Input data Start Marker

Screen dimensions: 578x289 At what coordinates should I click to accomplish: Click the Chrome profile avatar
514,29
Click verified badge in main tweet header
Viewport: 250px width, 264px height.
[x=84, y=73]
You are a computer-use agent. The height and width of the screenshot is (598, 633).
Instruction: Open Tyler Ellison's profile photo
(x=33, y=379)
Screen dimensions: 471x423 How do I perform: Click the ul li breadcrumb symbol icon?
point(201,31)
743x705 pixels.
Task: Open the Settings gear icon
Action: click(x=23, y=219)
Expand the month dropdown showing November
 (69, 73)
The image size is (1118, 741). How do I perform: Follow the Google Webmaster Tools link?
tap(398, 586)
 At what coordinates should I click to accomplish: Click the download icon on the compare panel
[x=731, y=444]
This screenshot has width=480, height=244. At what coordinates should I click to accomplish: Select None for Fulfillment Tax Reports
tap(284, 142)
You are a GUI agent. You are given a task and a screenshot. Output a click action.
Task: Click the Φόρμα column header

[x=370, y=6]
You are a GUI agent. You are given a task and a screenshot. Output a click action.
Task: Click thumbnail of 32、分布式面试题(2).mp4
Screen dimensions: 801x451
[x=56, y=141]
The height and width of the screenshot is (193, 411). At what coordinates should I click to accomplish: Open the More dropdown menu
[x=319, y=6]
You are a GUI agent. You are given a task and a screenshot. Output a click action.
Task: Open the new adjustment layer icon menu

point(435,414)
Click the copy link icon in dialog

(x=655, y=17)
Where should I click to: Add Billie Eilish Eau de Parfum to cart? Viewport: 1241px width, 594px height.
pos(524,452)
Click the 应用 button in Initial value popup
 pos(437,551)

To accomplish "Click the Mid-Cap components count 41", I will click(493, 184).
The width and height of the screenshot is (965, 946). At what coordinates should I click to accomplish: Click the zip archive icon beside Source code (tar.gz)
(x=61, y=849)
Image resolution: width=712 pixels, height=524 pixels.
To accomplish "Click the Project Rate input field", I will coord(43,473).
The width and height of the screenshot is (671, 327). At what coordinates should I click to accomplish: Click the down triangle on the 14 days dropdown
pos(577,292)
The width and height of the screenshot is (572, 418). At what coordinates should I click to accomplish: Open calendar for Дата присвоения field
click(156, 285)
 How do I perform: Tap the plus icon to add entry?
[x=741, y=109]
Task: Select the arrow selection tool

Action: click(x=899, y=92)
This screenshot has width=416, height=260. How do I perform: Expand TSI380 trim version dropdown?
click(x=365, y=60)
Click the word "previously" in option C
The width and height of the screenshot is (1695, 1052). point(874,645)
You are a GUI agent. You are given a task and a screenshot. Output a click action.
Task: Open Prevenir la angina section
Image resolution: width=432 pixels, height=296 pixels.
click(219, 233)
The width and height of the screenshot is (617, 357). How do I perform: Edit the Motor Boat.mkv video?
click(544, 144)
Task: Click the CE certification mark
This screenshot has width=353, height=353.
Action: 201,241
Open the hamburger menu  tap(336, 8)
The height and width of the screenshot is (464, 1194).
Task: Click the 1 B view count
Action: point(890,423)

Input data End Marker

● **Task directions**
For the listing above, identify each line bearing "will".

● **Exercise answer**
To accomplish "Click the Mid-Cap components count 41", I will click(493, 184).
To accomplish "Click the Project Rate input field", I will coord(43,473).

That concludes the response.